_What is required_
Go through the listing below and output exactly the line with "Switch to desktop preview icon", the line with "You are a computer-use agent. The image size is (1578, 932).", and each line between; omit the rest.

+++

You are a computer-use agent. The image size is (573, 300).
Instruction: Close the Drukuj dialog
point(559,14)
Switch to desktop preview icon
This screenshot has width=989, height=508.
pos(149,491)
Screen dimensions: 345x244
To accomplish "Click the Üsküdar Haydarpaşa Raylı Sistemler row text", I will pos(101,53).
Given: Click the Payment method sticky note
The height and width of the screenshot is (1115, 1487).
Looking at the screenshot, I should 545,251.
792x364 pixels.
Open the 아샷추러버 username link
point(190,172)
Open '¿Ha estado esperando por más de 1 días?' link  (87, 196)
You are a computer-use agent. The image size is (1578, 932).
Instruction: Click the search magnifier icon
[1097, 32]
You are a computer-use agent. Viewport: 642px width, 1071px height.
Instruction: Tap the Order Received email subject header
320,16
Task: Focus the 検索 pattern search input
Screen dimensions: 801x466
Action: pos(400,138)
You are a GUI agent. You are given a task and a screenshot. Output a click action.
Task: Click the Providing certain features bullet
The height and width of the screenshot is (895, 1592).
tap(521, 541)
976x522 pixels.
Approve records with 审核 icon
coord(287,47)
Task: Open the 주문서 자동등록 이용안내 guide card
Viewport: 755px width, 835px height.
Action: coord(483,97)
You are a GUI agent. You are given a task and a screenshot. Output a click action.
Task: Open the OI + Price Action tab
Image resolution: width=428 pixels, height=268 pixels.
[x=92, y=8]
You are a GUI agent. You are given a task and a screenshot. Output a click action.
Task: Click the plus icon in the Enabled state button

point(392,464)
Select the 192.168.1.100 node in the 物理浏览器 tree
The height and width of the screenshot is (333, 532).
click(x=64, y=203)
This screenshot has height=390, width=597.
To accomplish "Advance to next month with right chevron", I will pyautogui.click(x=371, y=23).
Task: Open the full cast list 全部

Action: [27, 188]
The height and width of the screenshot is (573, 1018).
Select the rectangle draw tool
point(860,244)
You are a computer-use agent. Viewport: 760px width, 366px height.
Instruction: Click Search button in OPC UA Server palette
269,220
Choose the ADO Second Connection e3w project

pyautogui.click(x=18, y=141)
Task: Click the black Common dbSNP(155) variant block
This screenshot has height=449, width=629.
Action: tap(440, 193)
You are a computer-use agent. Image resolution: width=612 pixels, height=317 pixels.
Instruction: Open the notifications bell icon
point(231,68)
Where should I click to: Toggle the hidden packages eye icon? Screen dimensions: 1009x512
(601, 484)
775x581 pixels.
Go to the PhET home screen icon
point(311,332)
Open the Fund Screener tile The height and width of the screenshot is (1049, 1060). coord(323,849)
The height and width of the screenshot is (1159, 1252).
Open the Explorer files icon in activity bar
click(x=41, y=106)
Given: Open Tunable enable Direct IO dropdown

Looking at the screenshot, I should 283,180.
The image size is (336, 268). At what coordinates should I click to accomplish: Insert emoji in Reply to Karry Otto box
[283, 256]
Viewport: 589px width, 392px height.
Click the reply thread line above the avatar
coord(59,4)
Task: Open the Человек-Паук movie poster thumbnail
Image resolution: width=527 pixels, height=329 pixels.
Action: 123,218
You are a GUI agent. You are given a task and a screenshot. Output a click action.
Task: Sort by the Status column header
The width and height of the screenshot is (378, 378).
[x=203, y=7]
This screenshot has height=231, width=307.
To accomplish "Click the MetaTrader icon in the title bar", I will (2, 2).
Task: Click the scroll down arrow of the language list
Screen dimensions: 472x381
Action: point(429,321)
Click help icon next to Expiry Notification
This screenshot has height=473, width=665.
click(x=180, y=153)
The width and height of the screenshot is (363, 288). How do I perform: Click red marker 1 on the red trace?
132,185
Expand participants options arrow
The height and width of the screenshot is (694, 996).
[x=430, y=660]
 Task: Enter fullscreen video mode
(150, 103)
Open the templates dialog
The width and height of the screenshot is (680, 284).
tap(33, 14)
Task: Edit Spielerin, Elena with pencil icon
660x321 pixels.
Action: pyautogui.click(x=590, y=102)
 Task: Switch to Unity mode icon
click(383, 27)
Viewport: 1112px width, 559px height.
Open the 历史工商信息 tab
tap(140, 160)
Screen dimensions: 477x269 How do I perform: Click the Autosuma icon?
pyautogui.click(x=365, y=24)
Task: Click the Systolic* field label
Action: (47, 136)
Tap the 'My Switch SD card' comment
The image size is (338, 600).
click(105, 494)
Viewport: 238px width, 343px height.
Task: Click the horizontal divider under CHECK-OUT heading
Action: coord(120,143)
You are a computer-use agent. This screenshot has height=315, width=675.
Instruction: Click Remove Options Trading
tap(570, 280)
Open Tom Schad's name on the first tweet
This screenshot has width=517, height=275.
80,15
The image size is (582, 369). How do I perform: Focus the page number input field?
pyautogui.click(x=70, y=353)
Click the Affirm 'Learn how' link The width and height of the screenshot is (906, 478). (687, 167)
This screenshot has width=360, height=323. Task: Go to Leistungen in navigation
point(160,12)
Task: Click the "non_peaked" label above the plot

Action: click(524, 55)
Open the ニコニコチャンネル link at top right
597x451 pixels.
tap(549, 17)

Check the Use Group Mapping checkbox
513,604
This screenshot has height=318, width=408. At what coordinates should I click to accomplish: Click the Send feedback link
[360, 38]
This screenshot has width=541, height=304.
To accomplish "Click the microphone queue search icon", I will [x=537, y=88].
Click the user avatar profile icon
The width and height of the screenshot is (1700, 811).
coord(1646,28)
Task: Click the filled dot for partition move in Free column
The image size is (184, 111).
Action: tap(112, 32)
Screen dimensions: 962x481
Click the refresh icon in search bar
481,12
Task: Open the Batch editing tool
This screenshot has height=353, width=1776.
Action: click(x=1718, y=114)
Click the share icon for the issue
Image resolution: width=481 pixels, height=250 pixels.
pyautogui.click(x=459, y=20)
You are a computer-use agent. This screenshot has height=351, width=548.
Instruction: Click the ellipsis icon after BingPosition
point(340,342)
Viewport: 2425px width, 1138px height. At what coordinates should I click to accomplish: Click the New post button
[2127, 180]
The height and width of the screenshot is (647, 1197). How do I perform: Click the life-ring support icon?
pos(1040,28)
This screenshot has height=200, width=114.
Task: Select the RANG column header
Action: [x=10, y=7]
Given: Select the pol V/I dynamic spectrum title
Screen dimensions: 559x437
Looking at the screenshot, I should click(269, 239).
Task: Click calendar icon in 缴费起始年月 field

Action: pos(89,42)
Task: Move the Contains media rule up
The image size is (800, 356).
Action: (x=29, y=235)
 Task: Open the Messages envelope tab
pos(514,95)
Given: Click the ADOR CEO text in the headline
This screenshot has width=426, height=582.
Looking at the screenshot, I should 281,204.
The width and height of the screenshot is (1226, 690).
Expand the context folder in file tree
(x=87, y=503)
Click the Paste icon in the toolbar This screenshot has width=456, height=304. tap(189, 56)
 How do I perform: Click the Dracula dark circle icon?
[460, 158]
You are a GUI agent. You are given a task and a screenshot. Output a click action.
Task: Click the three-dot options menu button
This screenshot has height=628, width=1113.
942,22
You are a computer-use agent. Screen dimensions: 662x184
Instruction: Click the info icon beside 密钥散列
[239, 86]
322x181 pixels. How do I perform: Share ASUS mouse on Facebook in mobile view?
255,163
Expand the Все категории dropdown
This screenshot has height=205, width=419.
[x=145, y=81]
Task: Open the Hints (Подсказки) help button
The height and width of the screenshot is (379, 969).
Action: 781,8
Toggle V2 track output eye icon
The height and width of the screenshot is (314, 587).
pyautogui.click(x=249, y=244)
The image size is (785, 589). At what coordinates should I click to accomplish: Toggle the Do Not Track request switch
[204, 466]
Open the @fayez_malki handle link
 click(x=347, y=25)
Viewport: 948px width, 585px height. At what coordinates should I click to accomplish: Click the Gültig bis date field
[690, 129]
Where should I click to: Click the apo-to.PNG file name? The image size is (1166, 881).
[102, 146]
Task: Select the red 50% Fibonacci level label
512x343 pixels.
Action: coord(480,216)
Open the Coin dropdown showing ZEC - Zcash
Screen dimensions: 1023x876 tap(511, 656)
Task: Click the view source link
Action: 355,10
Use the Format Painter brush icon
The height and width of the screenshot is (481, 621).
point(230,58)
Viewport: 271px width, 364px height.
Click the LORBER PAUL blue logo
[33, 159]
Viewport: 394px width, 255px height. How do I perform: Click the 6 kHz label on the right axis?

+++

_Written response_
Switch to desktop preview icon
This screenshot has width=989, height=508.
pos(149,491)
Screen dimensions: 345x244
To accomplish "Click the Üsküdar Haydarpaşa Raylı Sistemler row text", I will pos(101,53).
Given: Click the Payment method sticky note
The height and width of the screenshot is (1115, 1487).
Looking at the screenshot, I should 545,251.
792x364 pixels.
Open the 아샷추러버 username link
point(190,172)
Open '¿Ha estado esperando por más de 1 días?' link  (87, 196)
You are a computer-use agent. The image size is (1578, 932).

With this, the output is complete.